Study guides WON’T HELP YOU! In fact they will harm you, in several ways:
1. They often are inaccurate and of poor quality.
For example, not long ago, I remembered not having yet answered a student’s question about the plot structure of To the Lighthouse. Not having a copy at home, I did a quick web search and came up with several sources for summaries and analyses of the novel.
I was appalled to find numerous simple, factual errors. Some were just annoying, like the assertion that Lily Briscoe’s attitude in the first part of the story was typical for a young woman of the 1920s, when the first part of the novel takes place before World War I! More serious were errors that betrayed a fundamental misunderstanding, like the assertion that Mrs. Ramsay gets up from her knitting to go into town with Mr. Tansley, leaving James all by himself for an hour or so??!! No: Mrs. Ramsay goes into town directly after lunch, before the action of the novel begins. Her trip into town is a memory from earlier that afternoon.
So not only will these shortcuts deprive you of the benefits of doing your own learning, they will actually mislead and misinform you!
2. They prevent you from thinking for yourself.
3. They encourage you to think—wrongly—that the goal is to discover THE ANSWER or THE MEANING and then regurgitate it on an exam.
They, in short, prevent you from thinking for yourself about a text and gaining the skills needed to read a text insightfully—which is what you need to succeed in any literature course. Canned responses cribbed from study guides can be spotted a mile off by teachers and examiners, and earn no credit.
SparkNotes is evil, mostly, but like Socrates I will argue that in such cases people choose evil because they think it will benefit them somehow. However, now you know: shortcuts to learning don’t help you, they harm you.
What you need to do instead is read the books, re-read the books, read them again, and think about them. For more on this, read “Advice from an Examiner” (link in the sidebar).
UPDATE February 2012
Here’s what American novelist Amy Tan wrote about discovering a CliffsNotes study guide for her first novel, The Joy Luck Club:
In page after chilling page, I saw that my book had been hacked apart, autopsied, and permanently embalmed into chapter-by-chapter blows: plot summaries, genealogy charts, and—ai-ya!—even Chinese horoscopes.

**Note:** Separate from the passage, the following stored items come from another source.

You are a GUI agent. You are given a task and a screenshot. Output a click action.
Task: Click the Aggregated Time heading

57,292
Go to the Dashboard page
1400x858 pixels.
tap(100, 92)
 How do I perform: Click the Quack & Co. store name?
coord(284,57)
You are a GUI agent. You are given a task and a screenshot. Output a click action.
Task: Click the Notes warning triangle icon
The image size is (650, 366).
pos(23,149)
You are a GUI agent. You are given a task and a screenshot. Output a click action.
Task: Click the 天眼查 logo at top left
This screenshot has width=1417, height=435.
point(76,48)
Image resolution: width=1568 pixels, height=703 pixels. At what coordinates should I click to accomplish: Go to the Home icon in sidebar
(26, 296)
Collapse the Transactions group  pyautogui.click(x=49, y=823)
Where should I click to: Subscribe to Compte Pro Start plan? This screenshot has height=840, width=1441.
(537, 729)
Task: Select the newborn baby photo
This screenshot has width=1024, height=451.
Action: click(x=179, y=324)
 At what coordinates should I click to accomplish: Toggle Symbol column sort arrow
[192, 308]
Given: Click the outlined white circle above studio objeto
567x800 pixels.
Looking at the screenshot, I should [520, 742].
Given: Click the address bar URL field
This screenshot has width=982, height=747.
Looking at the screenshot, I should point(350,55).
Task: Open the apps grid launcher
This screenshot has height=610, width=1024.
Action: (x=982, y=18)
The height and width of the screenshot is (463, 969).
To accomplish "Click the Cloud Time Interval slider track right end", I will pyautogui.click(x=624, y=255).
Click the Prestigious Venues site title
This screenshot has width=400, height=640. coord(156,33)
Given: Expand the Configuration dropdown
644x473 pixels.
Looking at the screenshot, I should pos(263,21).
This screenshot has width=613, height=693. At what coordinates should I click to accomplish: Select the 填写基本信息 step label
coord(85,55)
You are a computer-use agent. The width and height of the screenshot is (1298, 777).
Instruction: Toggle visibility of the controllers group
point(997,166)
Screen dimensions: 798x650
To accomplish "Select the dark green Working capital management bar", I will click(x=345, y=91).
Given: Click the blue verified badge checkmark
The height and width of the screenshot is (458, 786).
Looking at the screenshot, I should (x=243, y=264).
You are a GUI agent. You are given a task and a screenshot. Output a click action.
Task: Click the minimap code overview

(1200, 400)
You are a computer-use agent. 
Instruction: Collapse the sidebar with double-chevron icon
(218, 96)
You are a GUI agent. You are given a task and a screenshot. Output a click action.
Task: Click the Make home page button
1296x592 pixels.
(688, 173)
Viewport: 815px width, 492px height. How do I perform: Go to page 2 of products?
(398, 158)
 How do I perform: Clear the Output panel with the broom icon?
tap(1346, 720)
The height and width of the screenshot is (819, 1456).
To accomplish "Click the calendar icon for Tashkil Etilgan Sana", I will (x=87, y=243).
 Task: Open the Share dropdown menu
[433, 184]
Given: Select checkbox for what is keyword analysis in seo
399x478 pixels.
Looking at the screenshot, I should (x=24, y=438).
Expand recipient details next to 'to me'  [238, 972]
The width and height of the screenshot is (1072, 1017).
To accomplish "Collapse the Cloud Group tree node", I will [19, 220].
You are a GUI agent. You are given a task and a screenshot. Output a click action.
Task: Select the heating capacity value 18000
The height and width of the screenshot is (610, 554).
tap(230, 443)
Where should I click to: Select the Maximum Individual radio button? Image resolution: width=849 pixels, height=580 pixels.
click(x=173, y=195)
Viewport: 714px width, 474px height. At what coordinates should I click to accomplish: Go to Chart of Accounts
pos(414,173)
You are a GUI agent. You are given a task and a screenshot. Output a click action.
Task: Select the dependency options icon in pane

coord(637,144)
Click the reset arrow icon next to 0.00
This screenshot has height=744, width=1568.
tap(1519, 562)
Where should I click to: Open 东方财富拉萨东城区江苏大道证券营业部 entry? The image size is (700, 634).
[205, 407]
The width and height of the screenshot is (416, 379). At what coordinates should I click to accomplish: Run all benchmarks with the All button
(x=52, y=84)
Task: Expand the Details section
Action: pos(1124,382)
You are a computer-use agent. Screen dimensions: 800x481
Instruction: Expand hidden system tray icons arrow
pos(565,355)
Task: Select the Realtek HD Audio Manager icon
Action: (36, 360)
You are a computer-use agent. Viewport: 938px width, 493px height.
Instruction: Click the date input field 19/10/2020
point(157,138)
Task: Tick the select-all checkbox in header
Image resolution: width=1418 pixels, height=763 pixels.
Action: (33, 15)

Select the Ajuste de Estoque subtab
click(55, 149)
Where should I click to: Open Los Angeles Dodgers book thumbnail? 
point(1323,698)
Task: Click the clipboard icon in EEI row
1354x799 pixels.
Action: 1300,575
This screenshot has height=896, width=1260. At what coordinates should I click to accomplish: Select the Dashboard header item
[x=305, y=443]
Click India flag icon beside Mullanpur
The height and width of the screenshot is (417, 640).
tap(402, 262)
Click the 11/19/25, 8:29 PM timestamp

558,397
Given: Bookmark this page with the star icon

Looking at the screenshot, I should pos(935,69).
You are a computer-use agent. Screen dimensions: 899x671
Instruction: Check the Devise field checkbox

Further in, I was impressed to learn of all the clever nuances I’d apparently embedded into the phrase “invisible strength,” which is what a mother in the book taught her chess-playing daughter, Waverly. According to Cliff, I meant for “invisible strength” to refer to the “human will,” as well as to represent “female power” and “the power of foreigners.” It was amazing what I had accomplished.